START Provided records

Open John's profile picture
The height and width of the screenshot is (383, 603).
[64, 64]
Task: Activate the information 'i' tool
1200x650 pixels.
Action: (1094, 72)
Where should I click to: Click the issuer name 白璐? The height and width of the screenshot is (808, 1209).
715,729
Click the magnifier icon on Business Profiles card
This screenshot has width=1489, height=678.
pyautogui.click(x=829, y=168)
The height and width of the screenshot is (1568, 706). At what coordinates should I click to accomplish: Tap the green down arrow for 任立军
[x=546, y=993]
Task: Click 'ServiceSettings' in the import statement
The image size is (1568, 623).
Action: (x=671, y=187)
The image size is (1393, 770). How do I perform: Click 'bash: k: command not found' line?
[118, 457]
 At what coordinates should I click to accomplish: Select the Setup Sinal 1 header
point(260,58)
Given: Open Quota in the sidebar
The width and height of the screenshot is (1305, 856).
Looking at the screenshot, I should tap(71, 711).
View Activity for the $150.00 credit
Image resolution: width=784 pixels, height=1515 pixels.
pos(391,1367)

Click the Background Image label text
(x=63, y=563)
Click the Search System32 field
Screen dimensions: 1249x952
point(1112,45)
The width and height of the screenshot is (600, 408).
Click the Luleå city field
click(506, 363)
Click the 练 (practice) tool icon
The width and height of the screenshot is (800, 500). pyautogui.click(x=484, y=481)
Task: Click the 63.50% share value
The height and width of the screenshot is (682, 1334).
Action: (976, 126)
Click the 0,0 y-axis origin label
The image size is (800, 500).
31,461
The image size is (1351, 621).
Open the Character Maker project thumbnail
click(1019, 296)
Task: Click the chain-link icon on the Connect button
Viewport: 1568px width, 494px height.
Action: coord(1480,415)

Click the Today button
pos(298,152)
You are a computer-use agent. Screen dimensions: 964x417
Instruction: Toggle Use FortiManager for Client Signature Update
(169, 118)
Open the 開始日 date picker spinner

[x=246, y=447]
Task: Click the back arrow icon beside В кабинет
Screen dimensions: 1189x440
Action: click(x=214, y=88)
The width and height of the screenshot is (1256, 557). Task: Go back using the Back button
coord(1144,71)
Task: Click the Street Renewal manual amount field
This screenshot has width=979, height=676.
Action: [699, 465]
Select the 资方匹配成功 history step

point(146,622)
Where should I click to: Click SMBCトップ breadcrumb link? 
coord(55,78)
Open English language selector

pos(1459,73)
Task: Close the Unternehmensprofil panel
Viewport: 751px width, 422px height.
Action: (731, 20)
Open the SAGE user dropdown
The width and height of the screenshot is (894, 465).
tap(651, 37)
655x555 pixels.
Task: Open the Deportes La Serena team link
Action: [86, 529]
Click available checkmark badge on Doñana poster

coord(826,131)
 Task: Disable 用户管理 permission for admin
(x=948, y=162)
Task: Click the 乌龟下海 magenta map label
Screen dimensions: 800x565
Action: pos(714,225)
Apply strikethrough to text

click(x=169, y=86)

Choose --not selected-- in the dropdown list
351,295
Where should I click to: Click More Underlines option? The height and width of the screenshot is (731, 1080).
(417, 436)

END Provided records

Assignment
Only a verbatim transcription of the lines from the one containing "Screen dimensions: 800x565" through the last line of the records counts as the answer.

Written response
Screen dimensions: 800x565
Action: pos(714,225)
Apply strikethrough to text

click(x=169, y=86)

Choose --not selected-- in the dropdown list
351,295
Where should I click to: Click More Underlines option? The height and width of the screenshot is (731, 1080).
(417, 436)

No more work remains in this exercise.